Out of the sequencer and into the wiki as we face new challenges in genome informatics
© BioMed Central Ltd 2010
Published: 28 October 2010
A report on the joint Cold Spring Harbor Laboratory/Wellcome Trust Conference 'Genome Informatics', 15-19 September 2010, Hinxton, Cambridge, UK.
Next generation sequencing (NGS) analysis, open-source software, cloud computing and wiki-style genomics were among the hot topics and discussions at the recent Genome Informatics meeting at the Wellcome Trust Genome Campus, Cambridge, UK. Here we summarize some highlights of the meeting.

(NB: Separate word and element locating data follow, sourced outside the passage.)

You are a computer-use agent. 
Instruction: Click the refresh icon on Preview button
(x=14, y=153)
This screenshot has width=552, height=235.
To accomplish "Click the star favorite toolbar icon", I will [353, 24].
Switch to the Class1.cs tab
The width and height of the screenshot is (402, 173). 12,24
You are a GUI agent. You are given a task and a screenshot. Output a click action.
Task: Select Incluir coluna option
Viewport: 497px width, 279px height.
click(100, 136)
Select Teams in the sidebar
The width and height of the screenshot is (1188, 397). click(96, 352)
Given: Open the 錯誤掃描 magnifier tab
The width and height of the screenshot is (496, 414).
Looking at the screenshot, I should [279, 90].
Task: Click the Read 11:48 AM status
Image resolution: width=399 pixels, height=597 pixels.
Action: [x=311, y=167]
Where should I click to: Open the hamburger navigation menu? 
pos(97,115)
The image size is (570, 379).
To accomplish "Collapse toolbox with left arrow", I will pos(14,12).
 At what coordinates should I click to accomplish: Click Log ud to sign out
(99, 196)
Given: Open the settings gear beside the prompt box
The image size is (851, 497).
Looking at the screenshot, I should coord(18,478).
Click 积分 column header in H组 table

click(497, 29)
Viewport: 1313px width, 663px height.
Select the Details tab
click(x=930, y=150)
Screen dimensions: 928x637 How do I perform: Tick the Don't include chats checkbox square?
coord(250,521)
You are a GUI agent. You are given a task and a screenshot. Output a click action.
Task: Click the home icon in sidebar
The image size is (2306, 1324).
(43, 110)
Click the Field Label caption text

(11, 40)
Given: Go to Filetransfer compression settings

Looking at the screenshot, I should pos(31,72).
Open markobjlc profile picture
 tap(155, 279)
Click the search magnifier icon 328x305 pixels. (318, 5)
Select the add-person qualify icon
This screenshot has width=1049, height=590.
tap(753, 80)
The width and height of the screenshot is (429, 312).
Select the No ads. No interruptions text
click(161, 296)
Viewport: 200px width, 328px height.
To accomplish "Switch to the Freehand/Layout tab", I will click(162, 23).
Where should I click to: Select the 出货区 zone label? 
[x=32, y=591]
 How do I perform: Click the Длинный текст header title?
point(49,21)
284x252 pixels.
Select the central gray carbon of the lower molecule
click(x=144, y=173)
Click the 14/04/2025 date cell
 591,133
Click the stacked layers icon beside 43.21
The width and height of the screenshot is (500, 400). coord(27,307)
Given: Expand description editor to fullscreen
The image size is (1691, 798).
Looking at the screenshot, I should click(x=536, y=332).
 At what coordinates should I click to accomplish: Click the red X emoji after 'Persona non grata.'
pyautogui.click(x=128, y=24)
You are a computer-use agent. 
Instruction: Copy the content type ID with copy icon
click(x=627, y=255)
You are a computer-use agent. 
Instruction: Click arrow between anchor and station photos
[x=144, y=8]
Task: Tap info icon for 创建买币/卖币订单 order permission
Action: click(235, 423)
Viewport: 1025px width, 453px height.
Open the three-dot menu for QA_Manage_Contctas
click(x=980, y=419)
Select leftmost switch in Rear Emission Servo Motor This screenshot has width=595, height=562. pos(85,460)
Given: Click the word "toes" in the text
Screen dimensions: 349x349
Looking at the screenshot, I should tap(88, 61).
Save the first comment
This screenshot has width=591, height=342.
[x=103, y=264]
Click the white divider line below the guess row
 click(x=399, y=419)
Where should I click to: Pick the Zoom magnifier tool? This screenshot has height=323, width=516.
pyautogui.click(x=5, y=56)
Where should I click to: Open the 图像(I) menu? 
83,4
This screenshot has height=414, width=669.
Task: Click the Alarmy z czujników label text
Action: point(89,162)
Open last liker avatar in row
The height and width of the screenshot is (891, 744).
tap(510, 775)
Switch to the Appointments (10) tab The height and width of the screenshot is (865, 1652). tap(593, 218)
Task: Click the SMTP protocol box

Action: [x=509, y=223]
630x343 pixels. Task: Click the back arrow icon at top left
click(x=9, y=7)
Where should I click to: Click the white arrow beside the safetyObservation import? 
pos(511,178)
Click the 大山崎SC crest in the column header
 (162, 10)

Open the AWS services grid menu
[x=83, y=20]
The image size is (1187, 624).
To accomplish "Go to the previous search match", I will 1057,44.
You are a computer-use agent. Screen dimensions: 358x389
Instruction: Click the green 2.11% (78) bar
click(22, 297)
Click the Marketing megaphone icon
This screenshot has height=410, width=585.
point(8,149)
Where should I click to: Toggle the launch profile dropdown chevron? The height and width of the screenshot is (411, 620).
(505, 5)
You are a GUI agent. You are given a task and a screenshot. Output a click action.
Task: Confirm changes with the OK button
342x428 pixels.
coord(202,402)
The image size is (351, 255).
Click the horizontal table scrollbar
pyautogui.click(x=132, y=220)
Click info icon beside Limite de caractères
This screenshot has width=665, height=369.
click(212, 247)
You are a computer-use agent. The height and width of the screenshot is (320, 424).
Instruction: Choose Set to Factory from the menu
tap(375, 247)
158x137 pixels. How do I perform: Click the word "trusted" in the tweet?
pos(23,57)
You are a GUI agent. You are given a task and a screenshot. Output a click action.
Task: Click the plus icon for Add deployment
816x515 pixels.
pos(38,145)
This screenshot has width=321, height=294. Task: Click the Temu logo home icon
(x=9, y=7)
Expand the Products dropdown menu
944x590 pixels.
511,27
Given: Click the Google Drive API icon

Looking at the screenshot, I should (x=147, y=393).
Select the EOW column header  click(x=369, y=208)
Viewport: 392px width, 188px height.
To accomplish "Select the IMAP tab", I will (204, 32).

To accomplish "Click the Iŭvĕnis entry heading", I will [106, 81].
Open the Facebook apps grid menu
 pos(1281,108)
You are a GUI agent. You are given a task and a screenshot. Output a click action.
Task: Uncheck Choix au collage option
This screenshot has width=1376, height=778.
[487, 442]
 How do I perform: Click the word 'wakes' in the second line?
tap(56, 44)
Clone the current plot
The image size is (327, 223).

Accuracy of polymorphism detection
Comparison of related genomes can generate a wealth of knowledge about genome evolution and function. Recent advances in NGS technologies have greatly increased the scale and scope with which we can interrogate novel genomes and uncover genetic variation. However, for variation detection and statistical analysis, there are false positive errors for various reasons, notably incompleteness of reference genomes, read mapping errors or limitations, and sequencing-induced features. Benjamin Dickins (Penn State University, University Park, USA) discussed an approach to estimate polymorphism accuracy from NGS data by deeply sequencing a small plasmid genome and comparing it with Sanger sequencing.
Elliott Margulies (National Human Genome Research Institute, Bethesda, USA) gave an enticing presentation on this topic entitled 'Analysis of identical twins' genomes reveals sources of false-positive variation detection'. With 55× and 50× depth of read coverage from each twin's sample, they initially identified 83,538 discordant genotype calls across 97.6% of the human reference genome. Through inspection of a random set of discordantly genotyped positions, he revealed that a majority occurred in regions with poorly aligned reads. Margulies noted that he would be highly suspicious of genotype calls in regions with high coverage but with low mapping scores. When these events were filtered out, the number dropped to 13,140, a reduction of 84%. By then further introducing other filtering mechanisms, such as incorrect alignments of short reads across indels, Q20 (99% confidence) evidence in the other twin and 10% allele frequency, Margulies' final number of discordant genotype calls was only in the range of 500 to 1,000.
Margulies' suspicion was certainly shared by Richard Durbin (Wellcome Trust Sanger Institute, Cambridge, UK), who told the audience, "If someone tells me that his accuracy on variant detection is 99%, I should be cautious". Durbin described that in the pilot phase of the 1000 Genomes Project, the sequencing strategy with low coverage (2× to 4×) worked well, and it can efficiently find shared sequence variation with good accuracy. The consortium has now started sequencing 2,500 people in five different ethnic groups. Furthermore, Durbin highlighted the recently launched UK 10 K project, which, in collaboration with clinical investigators, will involve sequencing 4,000 cohort samples with rich phenotypes. With massive sample collections under way, further advances in informatics pipelines to reduce errors in variation detection will be indispensable.
Genome assembly and read alignment
NGS data provide challenging but exciting prospects for de novo assembly. There were several presentations that focused on development and evaluation of genome assemblers using such data. David Jaffe (Broad Institute, Cambridge, USA) outlined a practical and general laboratory/computational method for generating high-quality de novo genome assemblies. Three types of data were produced with the Illumina platform: 180 bp short-insert reads; 3,000 bp mate-pair reads; and 40,000 bp fosmid ends. The short-insert data were mainly intended to ensure contig base accuracy, whereas the longer jumping fragments provide potential for long-range connectivity. Jaffe generated data for mouse C57BL/6 and human Yoruban NA18507 and then compared the short-read assembler, ALLPATHS, with the reference assembly that used the capillary long-read assembler, Arachne. From the comparison of the results, the quality of short-read assemblies was found to be close to that of capillary assemblies, in terms of both base accuracy and contig connectivity.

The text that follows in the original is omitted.